In production we chain this interceptor with the OpenTracing gRPC interceptor from github.com/grpc-ecosystem/grpc-opentracing so that trace context propagates correctly across service boundaries. The mTLS interceptor runs first (to authenticate), then the tracing interceptor creates the child span for the handler. Order matters: if tracing runs before auth and the auth check panics or errors, you'd still emit a span for an unauthenticated call, which pollutes your traces with noise.
Certificate Rotation Without Restart
Hot-reloading certificates is important for services with high uptime requirements. You don't want to restart a key service every 90 days when your cert expires.
The trick is tls.Config.GetCertificate (for servers) and tls.Config.GetClientCertificate (for clients). These are called per-connection rather than once at startup:
type certReloader struct {
mu sync.RWMutex
certFile string
keyFile string
cert *tls.Certificate
}
func (r *certReloader) GetCertificate(_ *tls.ClientHelloInfo) (*tls.Certificate, error) {
r.mu.RLock()
defer r.mu.RUnlock()
return r.cert, nil
}
func (r *certReloader) Reload() error {
cert, err := tls.LoadX509KeyPair(r.certFile, r.keyFile)
if err != nil {
return fmt.Errorf("reloading cert: %w", err)
}
r.mu.Lock()
r.cert = &cert
r.mu.Unlock()
return nil
}
Start a background goroutine that watches for cert file changes (using fsnotify or a simple poll) and calls Reload(). New connections will pick up the new certificate immediately. Existing connections aren't interrupted.

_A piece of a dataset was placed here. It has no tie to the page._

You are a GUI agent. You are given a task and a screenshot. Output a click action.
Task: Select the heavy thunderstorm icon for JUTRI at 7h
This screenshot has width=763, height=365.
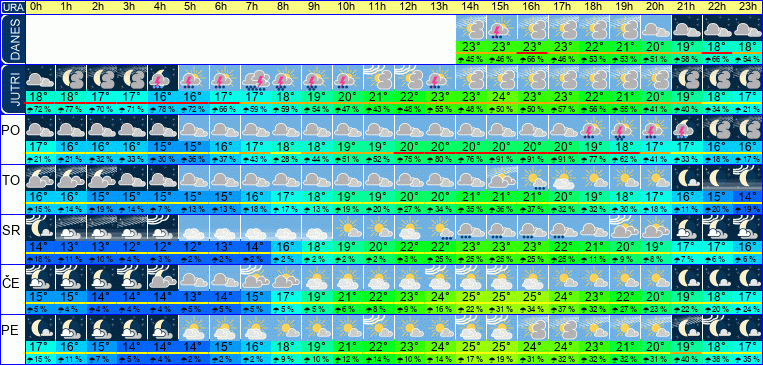click(x=255, y=78)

reloader := &certReloader{certFile: "server.crt", keyFile: "server.key"}
// load initial cert
if err := reloader.Reload(); err != nil {
log.Fatalf("initial cert load: %v", err)
}
config := &tls.Config{
GetCertificate: reloader.GetCertificate,
ClientCAs: certPool,
ClientAuth: tls.RequireAndVerifyClientCert,
MinVersion: tls.VersionTLS12,
}
Updated March 2026: Go 1.18 changed the default minimum TLS version to TLS 1.2 and deprecated TLS 1.0 and 1.1 — the
MinVersion: tls.VersionTLS12I set explicitly here is now the default, but it's still worth being explicit in security-sensitive code. Go 1.18+ also enables TLS 1.3 by default, and in practice most internal gRPC connections negotiate TLS 1.3 now. The TLS 1.3 cipher suites are not configurable (the spec mandates the suite), so anyCipherSuitesconfig you set is ignored for 1.3 connections. For FIPS compliance contexts, verify that your Go build's crypto backend supports TLS 1.3 — BoringCrypto-based builds do.
What Can Go Wrong
The most common mistake: mixing up RootCAs and ClientCAs. RootCAs is for verifying the remote party's cert as a client. ClientCAs is for verifying the connecting client's cert as a server. I've seen these swapped and the error messages from Go's TLS stack are not always helpful in pointing to the exact problem.
The second most common issue: ServerName in tls.Config. When the client connects, the TLS library checks that the server's certificate CN or SAN matches the ServerName. If you're connecting by IP address instead of hostname, you either need an IP SAN in the server cert or you need to set InsecureSkipVerify: true (don't do this in production — add the IP SAN instead).
mTLS adds maybe 1-2ms to connection establishment. For long-lived gRPC connections, that's negligible. For very high-frequency short connections, consider connection pooling to amortize the handshake cost.